Dietro a questa vicenda, si può intravedere l’intento del regista volto non tanto a raccontarci, ancora una volta, una storia che ci rimanda all’annoso problema del “vendita” dei corpi di giovani donne in Europa, ma a mostrare quanto in generale essere trentenni, anche all’inizio degli anni ’90 del secolo scorso, può significare essere da un lato fragili e dall’altro non per forza di cose ancora del tutto risolti. Anzi, per niente. Quell’età che diventava già all’epoca sempre più di mezzo (rispetto a tempi più andati) è il soggetto cruciale, semmai un po’ nascosto, del racconto del film. I tre amici di Cesena, come nell’opera precedente, iniziano il loro secondo viaggio verso est per riprovare in fondo a conoscersi singolarmente di più, a domandarsi cosa vogliono dalla vita, chi intendono essere. Perché ancora non lo sanno e nulla “in patria” li consente di dipanare gli intrecci delle loro esistenze, nemmeno la loro salda amicizia. Anche se l’aspetto è quello di un viaggio collettivo, in realtà esso si rileva un mero e semplice espediente. A intraprendere la rotta dell’est sono tre solitudini-amiche alla ricerca di se stesse. Ma ancora una volta il loro spostarsi non è che, alla fine, un Falso movimento. Solo Yuliya, grazie a loro, riuscirà a liberare Mariya e a farla rientrare in Bulgaria presso la sua famiglia. E qui si è riusciti a raggiungere almeno un risultato. Invece per i tre amici italiani il tutto si risolve in un nulla di fatto. Li lasciamo alla frontiera intenti tra i loro scherzi e prese in giro che servono ad anestetizzare un po’ l’esperienza vissuta. Chissà, magari preferirebbero inconsciamente addormentarsi a lungo su quei confini e non oltrepassare la linea. Forse sarebbe un bene per loro. E allora li pensiamo ancora lì, come in un fermo-immagine “sospeso immobile” (cantava Gianna Nannini), così mentre si dimenticano per un attimo di se stessi. Male, certo, non gli farà.

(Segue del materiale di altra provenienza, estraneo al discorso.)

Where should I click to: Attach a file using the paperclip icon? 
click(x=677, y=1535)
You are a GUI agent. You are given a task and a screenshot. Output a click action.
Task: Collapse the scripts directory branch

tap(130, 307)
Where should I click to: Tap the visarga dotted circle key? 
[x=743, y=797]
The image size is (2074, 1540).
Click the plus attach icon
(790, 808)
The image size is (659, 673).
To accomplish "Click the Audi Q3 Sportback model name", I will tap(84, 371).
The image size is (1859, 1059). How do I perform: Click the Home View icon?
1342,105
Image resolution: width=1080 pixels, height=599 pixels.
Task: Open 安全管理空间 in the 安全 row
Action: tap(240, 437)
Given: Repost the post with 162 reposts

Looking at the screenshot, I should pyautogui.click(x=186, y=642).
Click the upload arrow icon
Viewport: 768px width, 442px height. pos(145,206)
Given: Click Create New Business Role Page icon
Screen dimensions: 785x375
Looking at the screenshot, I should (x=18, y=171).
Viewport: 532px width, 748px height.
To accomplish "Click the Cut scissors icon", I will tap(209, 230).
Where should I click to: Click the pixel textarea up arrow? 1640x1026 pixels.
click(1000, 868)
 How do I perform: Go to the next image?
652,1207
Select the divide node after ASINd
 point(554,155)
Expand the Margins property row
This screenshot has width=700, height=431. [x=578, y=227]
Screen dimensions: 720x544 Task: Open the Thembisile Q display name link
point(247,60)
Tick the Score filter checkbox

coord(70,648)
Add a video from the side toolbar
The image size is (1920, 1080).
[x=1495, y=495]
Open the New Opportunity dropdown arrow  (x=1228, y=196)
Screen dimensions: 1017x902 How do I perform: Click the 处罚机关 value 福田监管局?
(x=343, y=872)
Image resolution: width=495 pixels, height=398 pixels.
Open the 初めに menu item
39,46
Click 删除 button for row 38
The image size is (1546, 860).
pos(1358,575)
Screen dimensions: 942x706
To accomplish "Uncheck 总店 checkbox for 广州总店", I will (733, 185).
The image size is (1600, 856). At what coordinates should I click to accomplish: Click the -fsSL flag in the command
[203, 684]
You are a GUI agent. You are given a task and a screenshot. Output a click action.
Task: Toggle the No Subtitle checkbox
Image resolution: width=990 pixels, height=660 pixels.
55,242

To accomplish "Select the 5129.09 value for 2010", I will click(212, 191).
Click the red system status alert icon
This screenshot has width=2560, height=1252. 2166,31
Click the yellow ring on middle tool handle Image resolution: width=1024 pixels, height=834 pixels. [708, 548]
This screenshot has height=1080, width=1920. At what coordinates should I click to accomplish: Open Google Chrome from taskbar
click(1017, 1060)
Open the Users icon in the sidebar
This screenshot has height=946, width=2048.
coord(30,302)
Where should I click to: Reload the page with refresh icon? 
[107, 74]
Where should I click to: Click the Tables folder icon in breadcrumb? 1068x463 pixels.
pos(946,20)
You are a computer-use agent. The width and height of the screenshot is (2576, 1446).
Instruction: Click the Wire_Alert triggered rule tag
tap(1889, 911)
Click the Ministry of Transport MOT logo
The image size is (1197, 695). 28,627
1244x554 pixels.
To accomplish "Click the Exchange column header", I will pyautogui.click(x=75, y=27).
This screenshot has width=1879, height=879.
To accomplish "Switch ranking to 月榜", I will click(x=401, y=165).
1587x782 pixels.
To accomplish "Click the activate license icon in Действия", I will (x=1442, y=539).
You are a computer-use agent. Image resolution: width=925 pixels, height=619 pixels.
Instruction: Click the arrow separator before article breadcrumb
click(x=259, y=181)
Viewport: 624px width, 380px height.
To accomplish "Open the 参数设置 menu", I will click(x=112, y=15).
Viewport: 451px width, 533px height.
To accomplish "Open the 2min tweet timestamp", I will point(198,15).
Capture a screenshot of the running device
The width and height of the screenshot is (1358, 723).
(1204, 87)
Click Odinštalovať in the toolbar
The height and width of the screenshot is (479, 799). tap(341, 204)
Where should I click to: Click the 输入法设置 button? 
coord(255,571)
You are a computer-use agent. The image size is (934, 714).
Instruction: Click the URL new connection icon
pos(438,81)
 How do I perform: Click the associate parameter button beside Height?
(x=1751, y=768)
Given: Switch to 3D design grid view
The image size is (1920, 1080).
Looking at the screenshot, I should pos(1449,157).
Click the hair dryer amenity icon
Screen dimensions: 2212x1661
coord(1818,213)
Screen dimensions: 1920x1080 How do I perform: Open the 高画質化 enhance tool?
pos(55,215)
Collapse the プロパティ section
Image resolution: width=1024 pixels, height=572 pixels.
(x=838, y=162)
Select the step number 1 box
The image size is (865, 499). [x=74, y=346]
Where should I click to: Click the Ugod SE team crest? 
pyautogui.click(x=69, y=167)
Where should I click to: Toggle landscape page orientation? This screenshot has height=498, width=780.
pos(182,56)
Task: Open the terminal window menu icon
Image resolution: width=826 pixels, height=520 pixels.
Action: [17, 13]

In sala dal 13 febbraio 2025.


Tornando a Est Regia e sceneggiatura: Antonio Pisu; fotografia: Adrian Silisteanu; montaggio: Paolo Marzoni; musica: Davide Caprelli (con canzoni di Franco Battiato e Ricchi e Poveri); interpreti: Lodo Guenzi (Rice), Matteo Gatta (Pago), Jacopo Costantini (Bibi), Cesare Bocci (Natalino Franchi), Alexandra Vale (Yuliya), Zachary Baharov (Ivan), Ekaterina Lazarewska (Mariya), Samuele Sbrighi (Paolo Dinucci), Caterina Gabanella (Agente Pedrazzini), Pierpaolo de Meio (Agente Michele), Konstantin Trendafilov (Petar), Plamena Getova (Agnes), Bogdan Kazandjiev (Luben), Denis Campitelli (Luigi Rampelli), Sofia Longhini (Lara), Vladimir Kolev (Agente frontiera), Asen Karanikolov (Secondo agente frontiera), Aleksandur Uzunov (Autista tram), Francesco Bertozzi (Agente Mantegazza), Melani Miladenova (Lala), Gianluca Vannucci (Pago adulto), Orfeo Orlando (Proiezionista), Nikolay Urumov (Receptionista Hotel Sofia); produzione: Maurizio Paganelli, Andrea Riceputi per StradeDellEst Produzioni, Band of Friends, Atelier du Film; origine: Italia, Bulgaria, Romania, 2024; durata: 102 minuti; distribuzione: Plaion Pictures Italia.